Existing robotic systems struggle to rapidly recognize out-of-distribution novel objects from human demonstrations: closed-set detectors fail, while open-set approaches rely on cumbersome language prompts. This work proposes a “show-don’t-tell” paradigm that leverages self-supervised learning to automatically construct training data and generate supervision signals directly from human manipulation videos, enabling the customization of novel object detectors without any textual descriptions. The method achieves end-to-end rapid adaptation of object detectors and significantly outperforms current state-of-the-art techniques on real robotic platforms, substantially improving task completion rates.

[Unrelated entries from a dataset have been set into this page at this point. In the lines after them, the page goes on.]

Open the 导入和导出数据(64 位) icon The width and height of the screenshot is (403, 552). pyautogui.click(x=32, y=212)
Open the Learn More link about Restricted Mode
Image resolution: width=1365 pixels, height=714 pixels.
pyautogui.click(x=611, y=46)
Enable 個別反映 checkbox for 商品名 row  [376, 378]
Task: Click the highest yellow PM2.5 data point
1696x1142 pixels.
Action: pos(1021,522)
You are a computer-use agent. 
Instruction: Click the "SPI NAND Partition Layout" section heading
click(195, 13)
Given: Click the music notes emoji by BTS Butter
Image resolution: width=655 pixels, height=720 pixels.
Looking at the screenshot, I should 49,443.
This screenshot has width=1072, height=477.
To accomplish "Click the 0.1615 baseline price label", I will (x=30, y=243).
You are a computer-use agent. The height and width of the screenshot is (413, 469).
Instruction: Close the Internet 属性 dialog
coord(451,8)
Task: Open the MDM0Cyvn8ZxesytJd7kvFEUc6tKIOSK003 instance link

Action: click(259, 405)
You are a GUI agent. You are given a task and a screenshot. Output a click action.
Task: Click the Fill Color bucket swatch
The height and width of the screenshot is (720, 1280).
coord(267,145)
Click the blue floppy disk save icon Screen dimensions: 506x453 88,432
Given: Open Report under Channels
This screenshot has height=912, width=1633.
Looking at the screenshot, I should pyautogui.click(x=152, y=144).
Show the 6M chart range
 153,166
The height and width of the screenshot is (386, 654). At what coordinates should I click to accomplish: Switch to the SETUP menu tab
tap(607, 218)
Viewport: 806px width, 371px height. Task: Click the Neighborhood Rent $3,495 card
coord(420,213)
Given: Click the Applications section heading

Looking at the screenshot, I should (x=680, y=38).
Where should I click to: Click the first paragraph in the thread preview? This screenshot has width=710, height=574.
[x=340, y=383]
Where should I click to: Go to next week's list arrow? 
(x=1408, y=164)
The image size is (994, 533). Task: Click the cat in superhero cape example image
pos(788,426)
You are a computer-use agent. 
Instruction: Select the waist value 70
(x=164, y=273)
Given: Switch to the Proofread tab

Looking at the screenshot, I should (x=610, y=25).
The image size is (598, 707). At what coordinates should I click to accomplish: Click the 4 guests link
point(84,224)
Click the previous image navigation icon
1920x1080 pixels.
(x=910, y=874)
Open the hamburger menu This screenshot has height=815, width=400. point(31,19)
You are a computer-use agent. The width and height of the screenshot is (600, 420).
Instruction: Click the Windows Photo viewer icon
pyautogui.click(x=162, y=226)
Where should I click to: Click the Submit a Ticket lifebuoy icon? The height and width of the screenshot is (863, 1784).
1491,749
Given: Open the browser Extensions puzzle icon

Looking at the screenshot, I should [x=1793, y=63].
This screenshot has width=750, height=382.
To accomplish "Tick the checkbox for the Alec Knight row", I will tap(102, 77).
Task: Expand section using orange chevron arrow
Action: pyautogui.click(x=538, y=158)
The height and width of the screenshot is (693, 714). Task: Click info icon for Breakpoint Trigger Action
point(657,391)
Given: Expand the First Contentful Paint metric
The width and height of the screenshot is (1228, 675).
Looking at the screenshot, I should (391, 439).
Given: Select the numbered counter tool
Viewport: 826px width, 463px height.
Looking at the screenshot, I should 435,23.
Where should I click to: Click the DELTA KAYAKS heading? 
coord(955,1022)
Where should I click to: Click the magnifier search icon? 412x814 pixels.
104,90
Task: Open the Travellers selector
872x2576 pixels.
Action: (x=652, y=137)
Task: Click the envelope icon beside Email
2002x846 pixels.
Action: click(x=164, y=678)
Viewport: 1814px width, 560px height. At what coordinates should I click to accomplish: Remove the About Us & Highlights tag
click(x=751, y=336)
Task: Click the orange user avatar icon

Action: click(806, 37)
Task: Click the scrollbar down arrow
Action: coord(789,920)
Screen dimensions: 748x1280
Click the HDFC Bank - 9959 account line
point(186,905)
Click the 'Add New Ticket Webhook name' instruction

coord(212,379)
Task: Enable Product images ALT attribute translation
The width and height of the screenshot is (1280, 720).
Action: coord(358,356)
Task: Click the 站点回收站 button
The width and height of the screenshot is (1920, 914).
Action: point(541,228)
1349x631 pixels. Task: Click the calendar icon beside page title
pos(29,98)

How can a robot quickly identify and recognize new objects shown to it during a human demonstration? Existing closed-set object detectors frequently fail at this because the objects are out-of-distribution. While open-set detectors (e.g., VLMs) sometimes succeed, they often require expensive and tedious human-in-the-loop prompt engineering to uniquely recognize novel object instances. In this paper, we present a self-supervised system that eliminates the need for tedious language descriptions and expensive prompt engineering by training a bespoke object detector on an automatically created dataset, supervised by the human demonstration itself. In our approach, "Show, Don't Tell," we show the detector the specific objects of interest during the demonstration, rather than telling the detector about these objects via complex language descriptions. By bypassing language altogether, this paradigm enables us to quickly train bespoke detectors tailored to the relevant objects observed in human task demonstrations. We develop an integrated on-robot system to deploy our "Show, Don't Tell" paradigm of automatic dataset creation and novel object-detection on a real-world robot. Empirical results demonstrate that our pipeline significantly outperforms state-of-the-art detection and recognition methods for manipulated objects, leading to improved task completion for the robot.